If you manage to render every bit of those patterns appropriately (e.g. subheadings, tag lines, captions, etc.), that would be nice as well.

Oh, and don’t forget some nice styles for tables. Standard syntax highlighting for CODE elements would be a bonus.


–You aren’t serious?

I absolutely am. The key here is a full-featured built-in stylesheet that correctly styles all major structural elements of the book. This would mean that the only thing you need to do to make sure an ebook is okay is to load it and see. If it looks like a heading it will be a heading, etc.. Everything will be what it looks like. Books with crap, inaccessible, structure will have crap inaccessible styles and so be exposed immediately. Books that are properly structured will look as great as the vendor and reader (with their chosen settings) intended.

It would do to ebooks what RSS and SEO did to websites.

(In case you weren’t around in the web industry over a decade or so ago: the structural quality of web development tools and CMSes didn’t begin to improve until client apps that required structural quality began to be important, namely RSS/Atom readers and search engine crawlers. Before that most tools generated markup that was an atrocious mess of tables and font tags. Any publisher who thinks search engines won’t be important to ebooks is very mistaken.)

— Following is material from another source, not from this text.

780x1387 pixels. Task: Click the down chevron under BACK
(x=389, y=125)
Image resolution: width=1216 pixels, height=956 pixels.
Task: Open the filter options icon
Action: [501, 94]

Ebook production would be dramatically cheaper and simpler, largely consisting of making sure that the structure of the ebook is preserved throughout the editorial process. Little to no testing required and people can focus on bikeshedding the cover design instead.

—You can do this already by just not including any styles in your book.

That only solves my problem (production costs) and it only solves it if my book is only plain text with a few headings, italics, bold, and maybe some quotes. Existing built-in stylesheets are inadequate to the job.

It doesn’t solve the problem of how to motivate publishers to improve their ebooks without making them unreadable. By robbing the faux-headings and the like of their styles you surface the blobby soupy nature of the book without destroying it. And knowing how crap the ebook in general will be, it’d probably still look a lot nicer than if you enabled all styles and let the publisher’s incompetence shine through.

The built-in stylesheets provided by vendors cover too little of what an ebook needs. Add in figures, captions, table styles, code highlighting, some structural awareness—headers, footers, article, and the like—a few microformats, and some nice horizontal rules and we’d be mostly sorted.

Then, once you got your built-in stylesheet in order, just turn off all publisher CSS completely and tell everybody to go and fix their fucking ebooks.